The department was responding to media reports on the weekend, citing a National Nuclear Regulator (NNR) report that suggested serious problems with the country’s water supply, including radioactive contamination, unsafe dams and waste spills.
“The Sunday Times on February 3 2008 presents a gloomy picture of the state of water in South Africa and says that we are facing a water crisis similar to that of electricity.
“Fortunately we are not,” said Water Affairs and Forestry Minister Lindiwe Hendricks.
She said while the article raised various concerns, it did not “outline all the measures and responses taken by my department to address these issues”.
The article said 43% of dams managed by the Department of Water Affairs and Forestry had safety problems and needed urgent repair.
Hendricks said she had already outlined in Parliament “a comprehensive assessment of what needs to be done, where it needs to be done and the extensive budget that has been allocated to addressing the infrastructure needs of the dams”.

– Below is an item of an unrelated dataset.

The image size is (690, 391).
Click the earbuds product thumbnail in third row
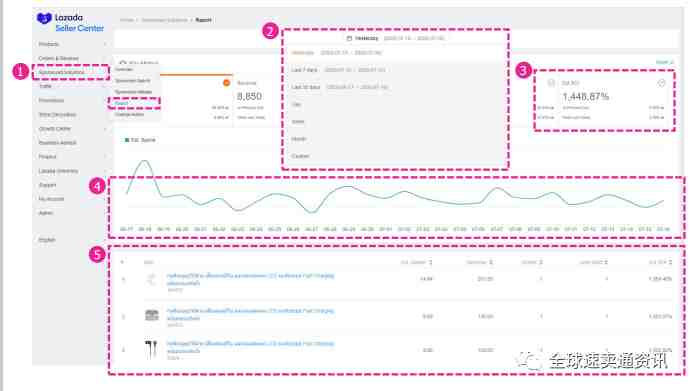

The article also detailed the alleged contamination of water, vegetables and fish with radioactive material in the Wonderfonteinspruit area.
Hendricks said while the ministry was concerned with the issues raised in the report, “one should be careful in extrapolating an issue that affects one kilometre of a river and directly impacts on 950 people as something that impacts on the water quality of 48-million people”.
Hendricks said that it was companies and municipalities who allowed the pollution of water resources who were of concern to the department.
The NNR report allegedly indicates that acid mine drainage—when waste water from mining operations seeps into a groundwater system—has occurred in South Africa.
Hendricks said the issue had been dealt with “comprehensively” and that the mines in question were being cooperative with the government.
“South Africans can rest assured that we do not have a ‘water crisis’ resulting from poor planning.
“Our planning systems are strong and have looked at future water needs,” said Hendricks.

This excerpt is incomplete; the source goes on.